- Opening Delimiter -
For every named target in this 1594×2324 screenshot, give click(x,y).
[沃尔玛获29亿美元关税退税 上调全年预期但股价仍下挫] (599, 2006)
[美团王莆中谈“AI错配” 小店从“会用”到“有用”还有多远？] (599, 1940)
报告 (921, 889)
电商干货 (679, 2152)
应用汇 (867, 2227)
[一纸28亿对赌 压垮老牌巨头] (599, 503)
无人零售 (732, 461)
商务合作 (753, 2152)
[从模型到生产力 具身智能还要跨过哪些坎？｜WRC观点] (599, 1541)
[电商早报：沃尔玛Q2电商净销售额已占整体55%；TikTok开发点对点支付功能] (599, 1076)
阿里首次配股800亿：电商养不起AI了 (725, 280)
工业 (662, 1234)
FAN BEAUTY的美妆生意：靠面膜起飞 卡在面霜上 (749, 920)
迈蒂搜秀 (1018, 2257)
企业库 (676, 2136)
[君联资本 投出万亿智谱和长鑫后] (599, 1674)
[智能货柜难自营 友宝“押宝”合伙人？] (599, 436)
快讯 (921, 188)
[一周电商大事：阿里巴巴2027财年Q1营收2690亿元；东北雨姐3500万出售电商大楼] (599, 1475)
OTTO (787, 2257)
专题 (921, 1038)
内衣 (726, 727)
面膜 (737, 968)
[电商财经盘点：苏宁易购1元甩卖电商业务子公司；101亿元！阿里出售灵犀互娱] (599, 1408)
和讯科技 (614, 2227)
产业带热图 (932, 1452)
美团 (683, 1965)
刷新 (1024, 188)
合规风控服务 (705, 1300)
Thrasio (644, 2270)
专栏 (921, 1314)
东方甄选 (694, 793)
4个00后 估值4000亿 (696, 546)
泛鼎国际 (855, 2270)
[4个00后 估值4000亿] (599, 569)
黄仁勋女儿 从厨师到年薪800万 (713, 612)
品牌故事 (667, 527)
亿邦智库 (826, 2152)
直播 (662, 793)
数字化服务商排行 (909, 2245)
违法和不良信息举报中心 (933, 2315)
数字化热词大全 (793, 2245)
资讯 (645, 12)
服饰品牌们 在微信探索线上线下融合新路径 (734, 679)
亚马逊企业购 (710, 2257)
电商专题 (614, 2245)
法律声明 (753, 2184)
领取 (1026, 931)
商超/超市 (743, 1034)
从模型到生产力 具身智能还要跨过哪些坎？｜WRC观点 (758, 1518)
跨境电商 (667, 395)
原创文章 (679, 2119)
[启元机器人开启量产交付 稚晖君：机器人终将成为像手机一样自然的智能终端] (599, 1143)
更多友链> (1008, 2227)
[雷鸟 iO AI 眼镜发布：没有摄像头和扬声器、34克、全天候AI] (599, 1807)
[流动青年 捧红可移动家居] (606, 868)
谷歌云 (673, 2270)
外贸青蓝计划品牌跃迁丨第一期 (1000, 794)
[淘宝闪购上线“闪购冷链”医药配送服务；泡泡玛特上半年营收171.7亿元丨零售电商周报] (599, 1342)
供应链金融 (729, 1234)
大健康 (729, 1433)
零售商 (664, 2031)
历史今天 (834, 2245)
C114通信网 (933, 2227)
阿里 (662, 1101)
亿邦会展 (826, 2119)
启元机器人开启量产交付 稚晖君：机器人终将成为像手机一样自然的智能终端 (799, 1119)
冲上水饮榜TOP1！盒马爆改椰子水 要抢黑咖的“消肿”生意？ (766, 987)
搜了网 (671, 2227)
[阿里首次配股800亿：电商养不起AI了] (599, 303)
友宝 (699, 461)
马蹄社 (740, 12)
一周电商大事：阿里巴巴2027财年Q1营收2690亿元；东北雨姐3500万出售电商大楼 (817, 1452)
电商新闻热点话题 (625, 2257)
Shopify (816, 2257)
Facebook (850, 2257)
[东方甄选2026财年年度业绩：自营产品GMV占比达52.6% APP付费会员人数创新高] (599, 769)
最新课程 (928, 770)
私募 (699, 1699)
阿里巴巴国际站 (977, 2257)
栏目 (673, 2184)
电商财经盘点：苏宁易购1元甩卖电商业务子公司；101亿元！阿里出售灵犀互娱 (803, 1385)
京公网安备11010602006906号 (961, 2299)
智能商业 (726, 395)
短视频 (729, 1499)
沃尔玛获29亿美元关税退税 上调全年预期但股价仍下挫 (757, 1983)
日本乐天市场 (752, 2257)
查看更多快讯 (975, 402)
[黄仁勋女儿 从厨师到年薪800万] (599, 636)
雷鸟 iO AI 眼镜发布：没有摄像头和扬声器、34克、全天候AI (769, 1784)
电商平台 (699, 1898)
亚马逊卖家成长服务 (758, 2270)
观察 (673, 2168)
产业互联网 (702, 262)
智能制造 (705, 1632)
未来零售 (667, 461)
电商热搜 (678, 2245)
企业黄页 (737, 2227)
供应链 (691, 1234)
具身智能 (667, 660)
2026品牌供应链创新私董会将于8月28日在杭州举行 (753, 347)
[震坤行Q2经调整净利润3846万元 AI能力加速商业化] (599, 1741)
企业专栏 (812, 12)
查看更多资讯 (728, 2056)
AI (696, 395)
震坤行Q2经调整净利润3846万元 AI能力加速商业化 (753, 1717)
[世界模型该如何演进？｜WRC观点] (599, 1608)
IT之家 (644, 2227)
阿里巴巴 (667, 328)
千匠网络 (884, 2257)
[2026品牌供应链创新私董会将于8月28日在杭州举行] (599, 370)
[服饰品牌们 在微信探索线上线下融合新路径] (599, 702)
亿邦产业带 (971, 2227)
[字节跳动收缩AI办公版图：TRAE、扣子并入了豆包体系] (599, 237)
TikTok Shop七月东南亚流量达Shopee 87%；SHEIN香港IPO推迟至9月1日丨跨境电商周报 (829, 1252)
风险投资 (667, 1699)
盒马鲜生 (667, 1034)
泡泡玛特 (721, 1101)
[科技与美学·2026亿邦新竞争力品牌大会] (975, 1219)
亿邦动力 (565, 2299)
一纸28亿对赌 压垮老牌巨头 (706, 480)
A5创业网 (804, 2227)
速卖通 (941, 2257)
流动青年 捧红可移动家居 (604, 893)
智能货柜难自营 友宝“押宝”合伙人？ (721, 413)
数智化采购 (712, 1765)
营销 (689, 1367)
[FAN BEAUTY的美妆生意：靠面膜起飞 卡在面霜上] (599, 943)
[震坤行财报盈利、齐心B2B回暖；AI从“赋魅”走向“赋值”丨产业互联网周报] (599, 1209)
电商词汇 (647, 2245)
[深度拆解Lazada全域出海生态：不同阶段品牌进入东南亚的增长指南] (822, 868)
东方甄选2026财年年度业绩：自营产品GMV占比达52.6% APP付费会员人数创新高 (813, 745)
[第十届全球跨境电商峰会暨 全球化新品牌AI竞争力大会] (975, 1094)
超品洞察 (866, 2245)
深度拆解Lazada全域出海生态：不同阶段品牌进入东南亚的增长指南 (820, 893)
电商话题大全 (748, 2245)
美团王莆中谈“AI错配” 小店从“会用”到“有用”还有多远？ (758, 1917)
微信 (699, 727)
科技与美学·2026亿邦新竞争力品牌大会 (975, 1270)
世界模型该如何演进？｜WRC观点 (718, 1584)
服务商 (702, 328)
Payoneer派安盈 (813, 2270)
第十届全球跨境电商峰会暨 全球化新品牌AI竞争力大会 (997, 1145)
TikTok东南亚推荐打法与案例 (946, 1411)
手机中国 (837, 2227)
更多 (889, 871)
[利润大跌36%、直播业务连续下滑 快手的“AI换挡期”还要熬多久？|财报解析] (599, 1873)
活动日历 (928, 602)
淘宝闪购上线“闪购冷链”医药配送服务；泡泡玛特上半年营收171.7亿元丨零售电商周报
- Closing Delimiter -
▸ **WORK REQUIRED**:
Output, unchanged, the lines of the listing above from the first one through the one holding "数字化服务商排行 (909, 2245)". Leave out every line after it.

▸ **SOLVED PROBLEM**:
For every named target in this 1594×2324 screenshot, give click(x,y).
[沃尔玛获29亿美元关税退税 上调全年预期但股价仍下挫] (599, 2006)
[美团王莆中谈“AI错配” 小店从“会用”到“有用”还有多远？] (599, 1940)
报告 (921, 889)
电商干货 (679, 2152)
应用汇 (867, 2227)
[一纸28亿对赌 压垮老牌巨头] (599, 503)
无人零售 (732, 461)
商务合作 (753, 2152)
[从模型到生产力 具身智能还要跨过哪些坎？｜WRC观点] (599, 1541)
[电商早报：沃尔玛Q2电商净销售额已占整体55%；TikTok开发点对点支付功能] (599, 1076)
阿里首次配股800亿：电商养不起AI了 (725, 280)
工业 (662, 1234)
FAN BEAUTY的美妆生意：靠面膜起飞 卡在面霜上 (749, 920)
迈蒂搜秀 (1018, 2257)
企业库 (676, 2136)
[君联资本 投出万亿智谱和长鑫后] (599, 1674)
[智能货柜难自营 友宝“押宝”合伙人？] (599, 436)
快讯 (921, 188)
[一周电商大事：阿里巴巴2027财年Q1营收2690亿元；东北雨姐3500万出售电商大楼] (599, 1475)
OTTO (787, 2257)
专题 (921, 1038)
内衣 (726, 727)
面膜 (737, 968)
[电商财经盘点：苏宁易购1元甩卖电商业务子公司；101亿元！阿里出售灵犀互娱] (599, 1408)
和讯科技 (614, 2227)
产业带热图 (932, 1452)
美团 (683, 1965)
刷新 (1024, 188)
合规风控服务 (705, 1300)
Thrasio (644, 2270)
专栏 (921, 1314)
东方甄选 (694, 793)
4个00后 估值4000亿 (696, 546)
泛鼎国际 (855, 2270)
[4个00后 估值4000亿] (599, 569)
黄仁勋女儿 从厨师到年薪800万 (713, 612)
品牌故事 (667, 527)
亿邦智库 (826, 2152)
直播 (662, 793)
数字化服务商排行 (909, 2245)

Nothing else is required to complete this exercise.